Un talent bien singulier que celui de la jeune et ravissante illustratrice Marion Fayolle. L’univers sensible et déjanté de cette nouvelle venue dans l’édition a semé stupeur et étonnement dans le microcosme du graphisme.
Son curriculim vitae est d’ores et déjà bien garni. Née le 4 mai 1988, diplômée des Arts décoratifs de Strasbourg en 2011, elle avait fondé, dès 2009, durant sa scolarité, avec deux comparses, Matthias Malingrey et Simon Roussin, la revue Nyctalope, laboratoire insolite d’expérimentations graphiques, dont le N°8 est paru en janvier 2015. Elle publie des dessins dans la Revue XXI, le New York Times, Psychologies magazine, Muze, Paris mômes, Fooding … et a participé au recueil The Parisianer. Elle a créé des motifs pour la marque de prêt-à-porter Cotélac.

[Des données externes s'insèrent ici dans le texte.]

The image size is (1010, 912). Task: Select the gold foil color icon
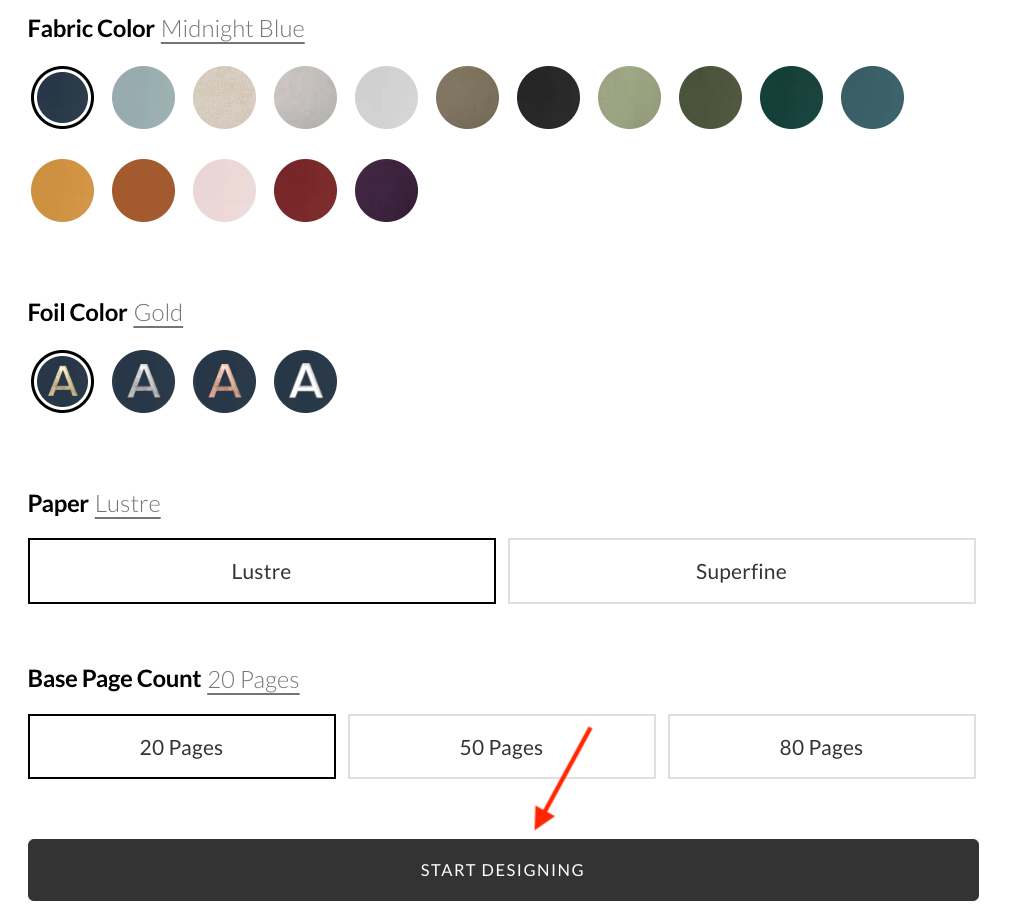(63, 380)

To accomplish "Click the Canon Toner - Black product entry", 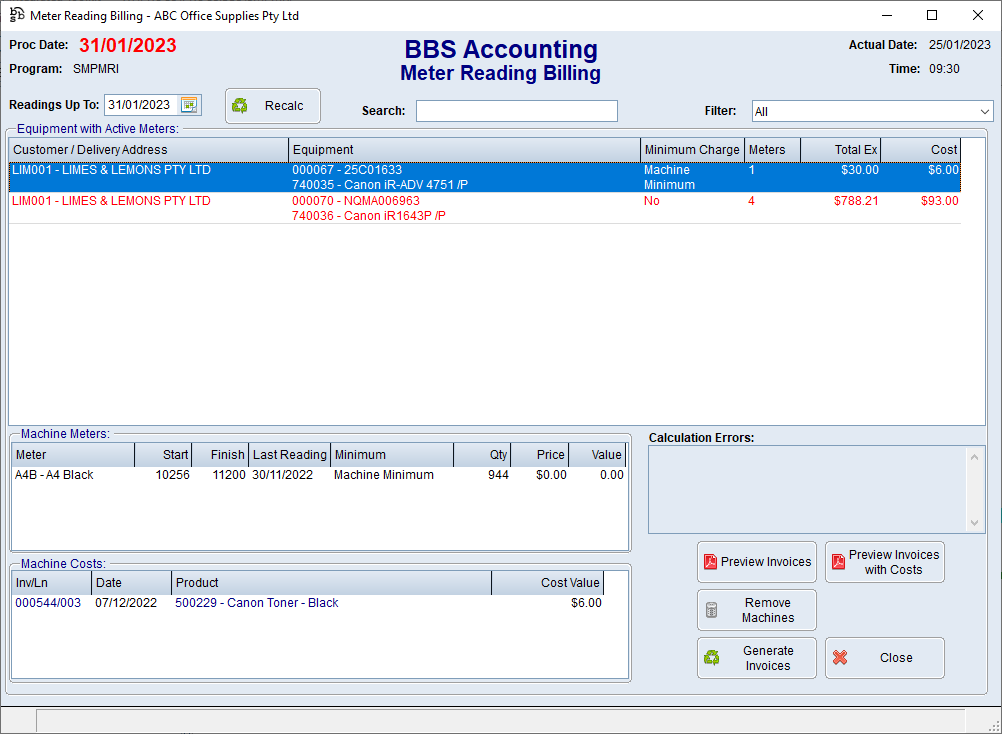I will click(256, 603).
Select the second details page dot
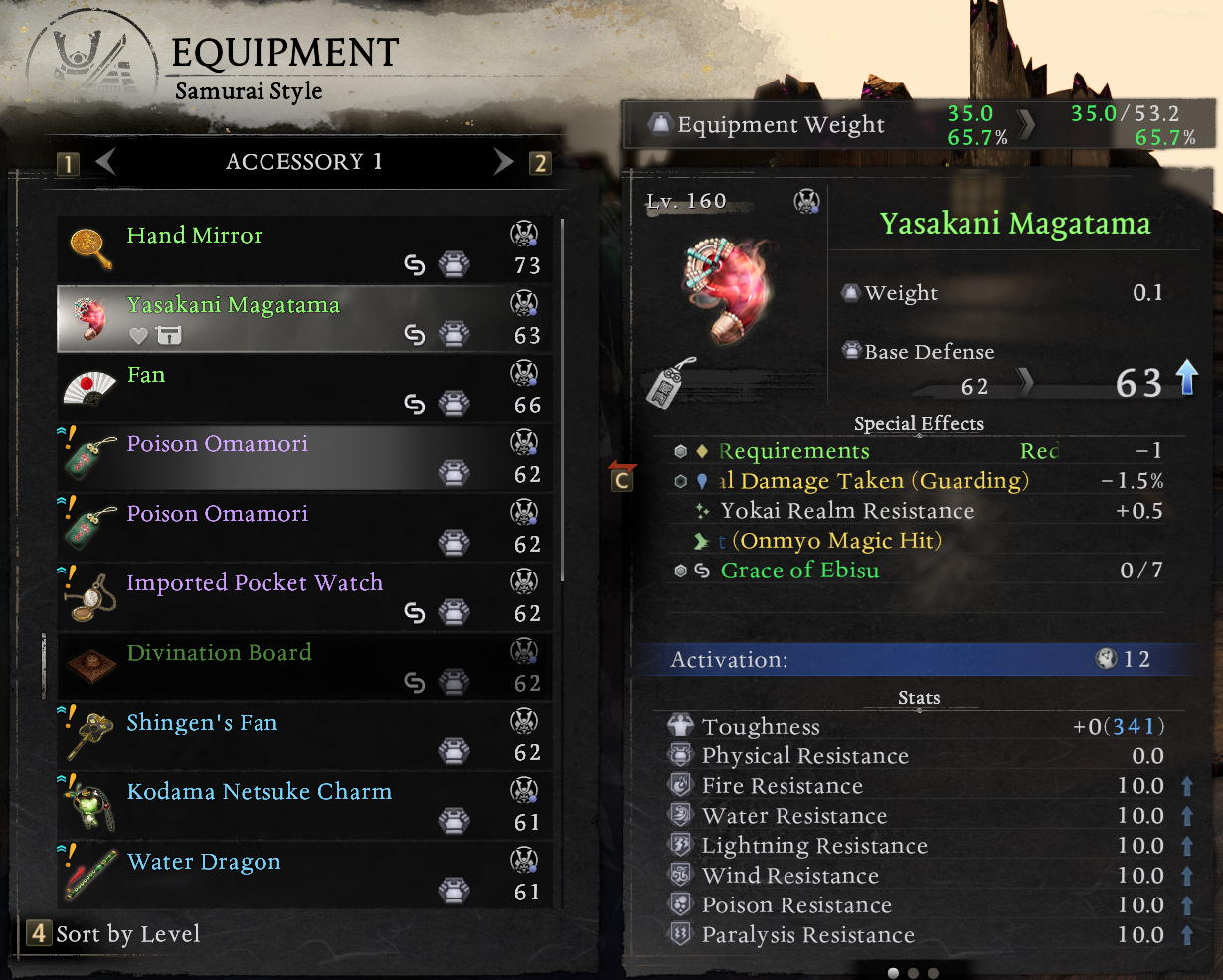This screenshot has width=1223, height=980. 913,973
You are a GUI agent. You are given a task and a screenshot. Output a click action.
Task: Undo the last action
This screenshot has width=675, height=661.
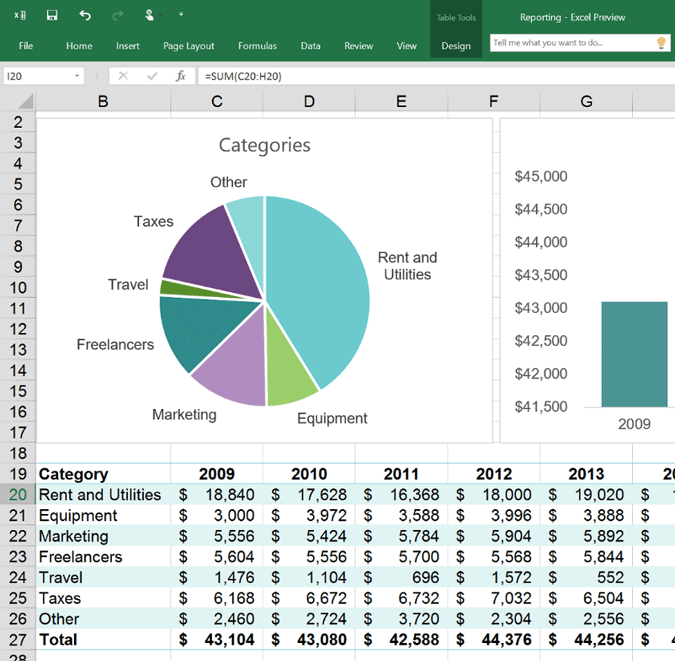85,16
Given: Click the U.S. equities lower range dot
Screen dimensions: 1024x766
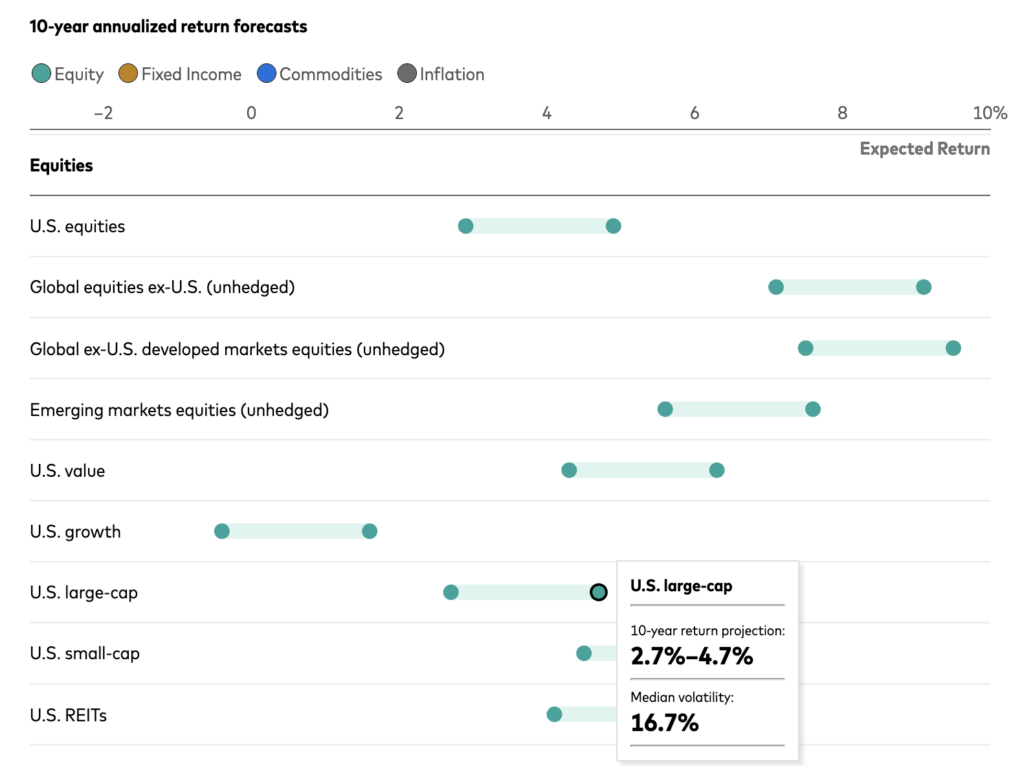Looking at the screenshot, I should click(466, 226).
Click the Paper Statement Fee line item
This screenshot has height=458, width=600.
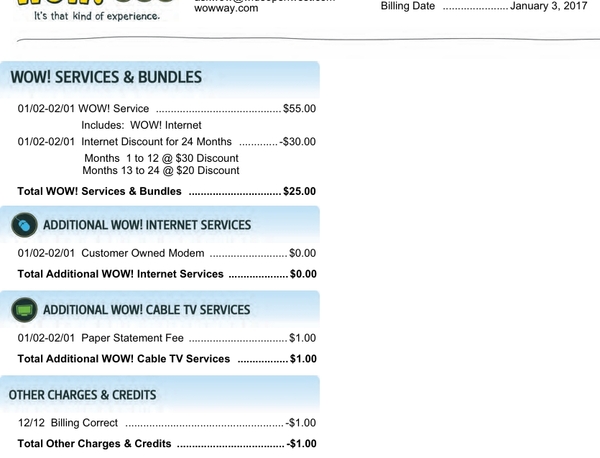167,338
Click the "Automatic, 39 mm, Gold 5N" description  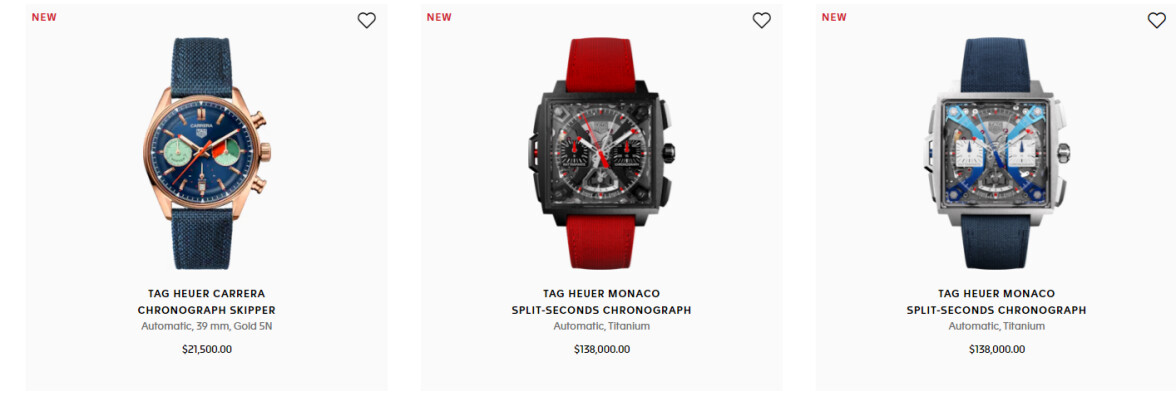(206, 326)
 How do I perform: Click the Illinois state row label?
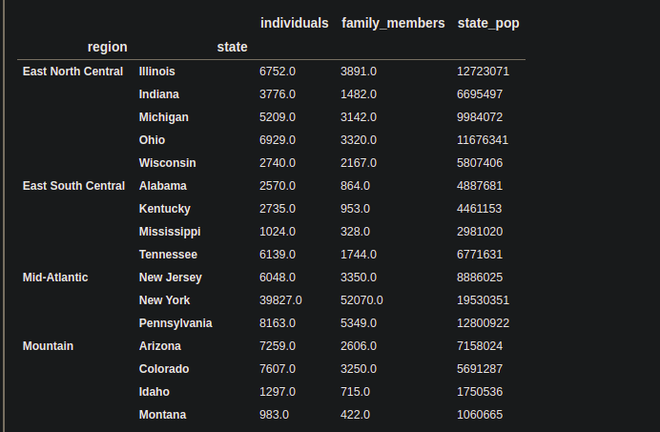157,72
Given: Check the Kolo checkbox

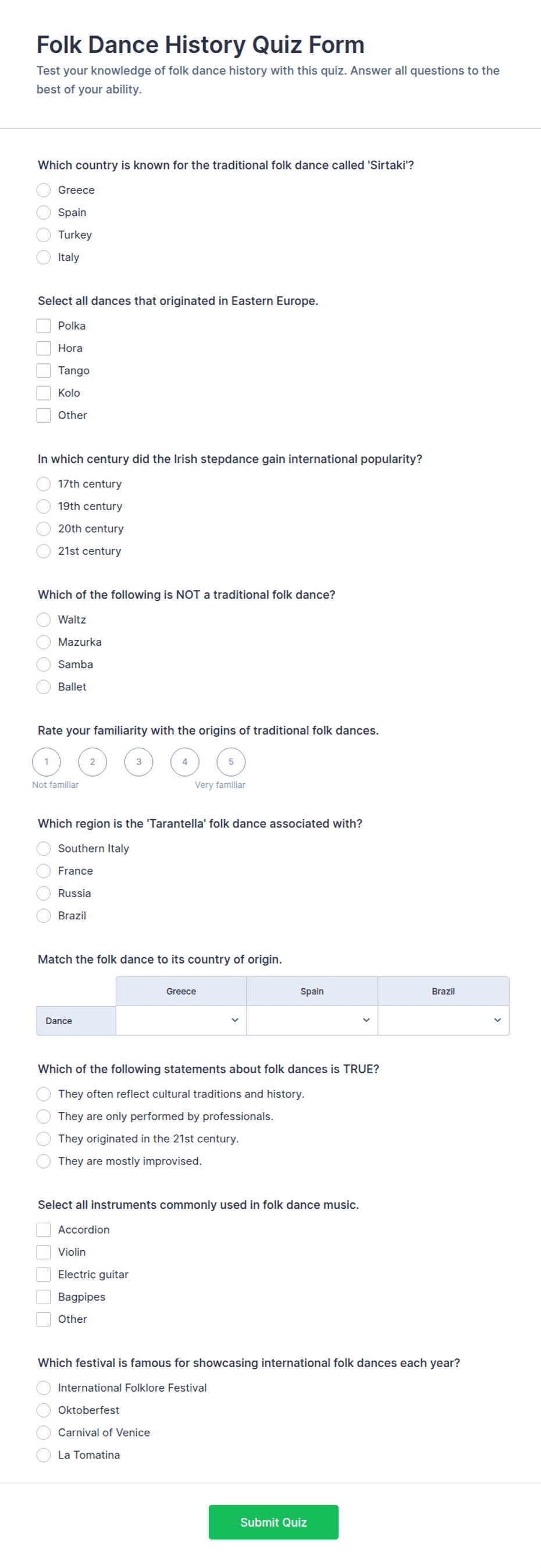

Lauréate, à Angoulème, du Concours Jeunes Talents en 2008, 2010 et 2011, elle y est invitée d’honneur en 2014 avec une exposition qui lui est consacrée.
En dehors de deux titres* qu’elle a discrètement illustrés, elle a conçu elle-même cinq albums.
C’est Michel Lagarde devenu, depuis, son agent, qui a publié, en 2011, son premier opus personnel, L’Homme en pièces, préfacé par Didier Semin, professeur à l’École des Beaux Arts de Paris. Sorte de bande dessinée dont chaque planche est « réalisée à la main selon un procédé de tampon proche de l’estampe ou de la sérigraphie », ce recueil d’histoires muettes se joue, avec une drôlerie non exempte de cruauté naïve, des rapports amoureux et des drames humains. « Mes personnages évoluent dans un univers à la fois surréaliste et absurde. Ils sont comme des pantins, des mimes… Les parents arrosent leur enfant pour le faire grandir plus vite, les hommes se font allumer comme des bougies et fondent comme de la cire, les femmes s’effacent en faisant leur toilette… Une jeune femme plante un arbre, l’arrose, l’aide à grandir pour pouvoir ensuite s’y pendre… Les personnages se répètent comme des motifs. Les corps sont sans cesse décalqués. Seules les coiffures et les vêtements permettent d’identifier et de différencier les acteurs. »**
Un livre étonnant réédité par Nobrow en 2013 sous le titre In pieces qui souligne la dérangeante propension de l’artiste à couper ses personnages en morceaux.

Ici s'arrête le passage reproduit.